WHAT YOU HAVE TO DO –
Write out again only the lines running from the one that contains "Screen dimensions: 1006x796" to the end of the records below, including both the first and the last.

SOURCE INFORMATION –

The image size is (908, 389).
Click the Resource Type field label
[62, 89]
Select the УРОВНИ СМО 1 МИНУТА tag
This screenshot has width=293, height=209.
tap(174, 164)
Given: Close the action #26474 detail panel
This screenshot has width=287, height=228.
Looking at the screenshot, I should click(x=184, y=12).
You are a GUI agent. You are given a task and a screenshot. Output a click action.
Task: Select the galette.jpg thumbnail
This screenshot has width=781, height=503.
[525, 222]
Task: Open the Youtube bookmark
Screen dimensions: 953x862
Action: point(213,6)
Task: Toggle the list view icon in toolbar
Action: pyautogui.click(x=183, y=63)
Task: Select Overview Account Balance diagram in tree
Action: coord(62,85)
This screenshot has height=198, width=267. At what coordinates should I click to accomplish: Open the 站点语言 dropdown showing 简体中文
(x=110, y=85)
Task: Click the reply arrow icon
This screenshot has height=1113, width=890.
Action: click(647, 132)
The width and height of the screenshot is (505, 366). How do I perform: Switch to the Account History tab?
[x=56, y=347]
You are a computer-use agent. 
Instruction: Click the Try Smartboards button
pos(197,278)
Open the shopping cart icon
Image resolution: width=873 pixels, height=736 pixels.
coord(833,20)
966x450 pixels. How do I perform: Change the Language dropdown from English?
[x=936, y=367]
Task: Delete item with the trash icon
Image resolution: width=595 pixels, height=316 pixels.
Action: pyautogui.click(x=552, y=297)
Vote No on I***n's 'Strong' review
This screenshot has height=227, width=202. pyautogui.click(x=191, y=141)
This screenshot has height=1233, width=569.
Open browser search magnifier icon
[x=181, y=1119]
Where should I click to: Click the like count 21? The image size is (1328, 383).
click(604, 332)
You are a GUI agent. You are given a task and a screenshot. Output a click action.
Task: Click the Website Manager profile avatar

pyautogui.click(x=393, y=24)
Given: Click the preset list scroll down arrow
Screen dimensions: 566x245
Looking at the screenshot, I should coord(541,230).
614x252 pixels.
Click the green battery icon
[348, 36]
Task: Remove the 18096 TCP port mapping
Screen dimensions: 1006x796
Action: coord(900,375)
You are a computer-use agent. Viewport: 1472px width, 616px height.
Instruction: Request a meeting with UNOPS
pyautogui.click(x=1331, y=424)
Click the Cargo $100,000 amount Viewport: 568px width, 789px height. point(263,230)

EXPECTED ANSWER –
Screen dimensions: 1006x796
Action: coord(900,375)
You are a computer-use agent. Viewport: 1472px width, 616px height.
Instruction: Request a meeting with UNOPS
pyautogui.click(x=1331, y=424)
Click the Cargo $100,000 amount Viewport: 568px width, 789px height. point(263,230)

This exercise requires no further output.